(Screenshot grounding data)

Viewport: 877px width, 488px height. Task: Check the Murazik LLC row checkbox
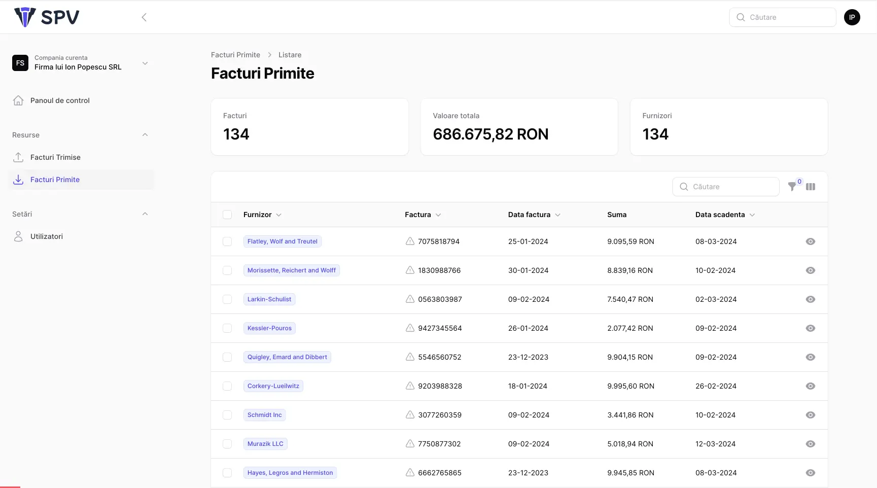(227, 444)
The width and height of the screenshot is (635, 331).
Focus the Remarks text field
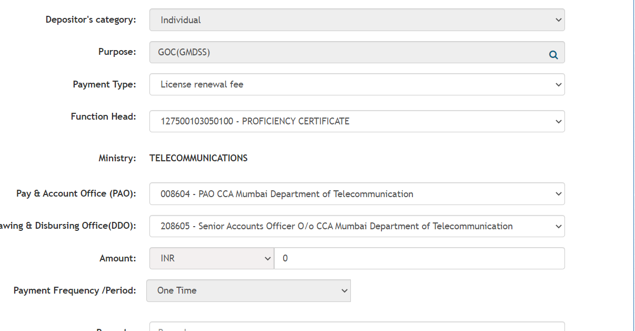[357, 327]
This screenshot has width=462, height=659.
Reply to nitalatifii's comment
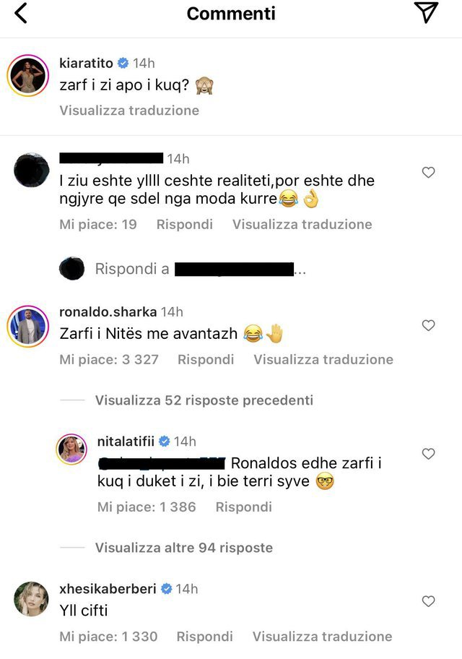coord(243,507)
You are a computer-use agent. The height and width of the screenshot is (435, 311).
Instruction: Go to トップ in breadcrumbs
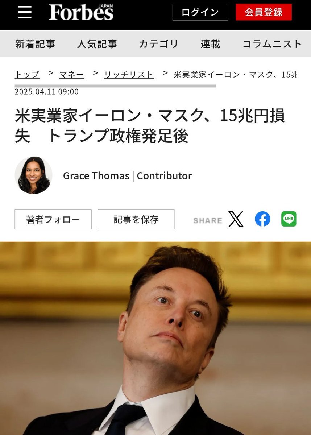coord(27,75)
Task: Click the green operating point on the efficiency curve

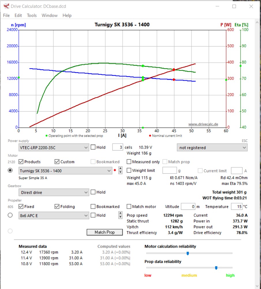Action: coord(143,66)
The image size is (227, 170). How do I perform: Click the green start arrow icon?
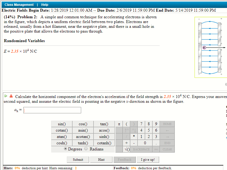point(5,96)
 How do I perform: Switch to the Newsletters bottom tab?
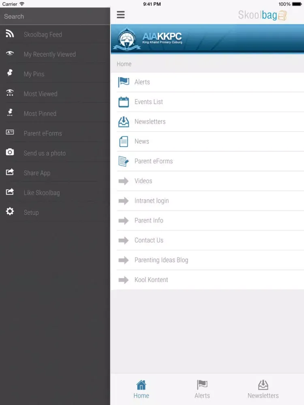click(263, 389)
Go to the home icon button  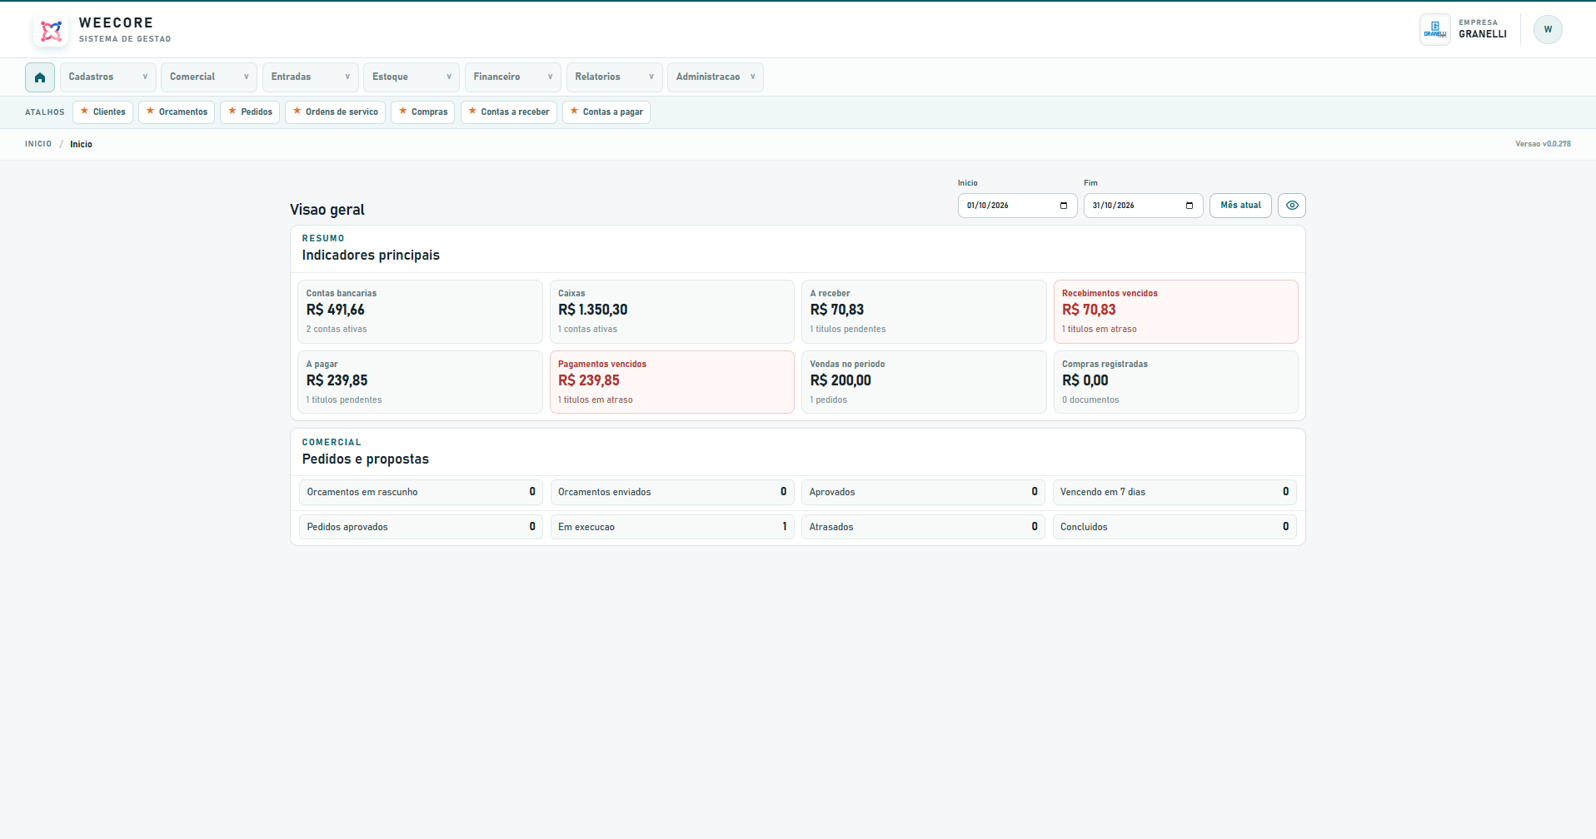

What to work on: Although the records hold pictures, return only what remains, word for word.

Exercise response:
Viewport: 877px width, 488px height. Task: Check the Murazik LLC row checkbox
(227, 444)
The width and height of the screenshot is (635, 331).
Focus the Remarks text field
[357, 327]
This screenshot has width=462, height=659.
Reply to nitalatifii's comment
coord(243,507)
You are a computer-use agent. The height and width of the screenshot is (435, 311).
Instruction: Go to トップ in breadcrumbs
coord(27,75)
Task: Click the green operating point on the efficiency curve

Action: coord(143,66)
The image size is (227, 170). How do I perform: Click the green start arrow icon?
point(5,96)
 How do I perform: Switch to the Newsletters bottom tab?
click(263, 389)
Go to the home icon button  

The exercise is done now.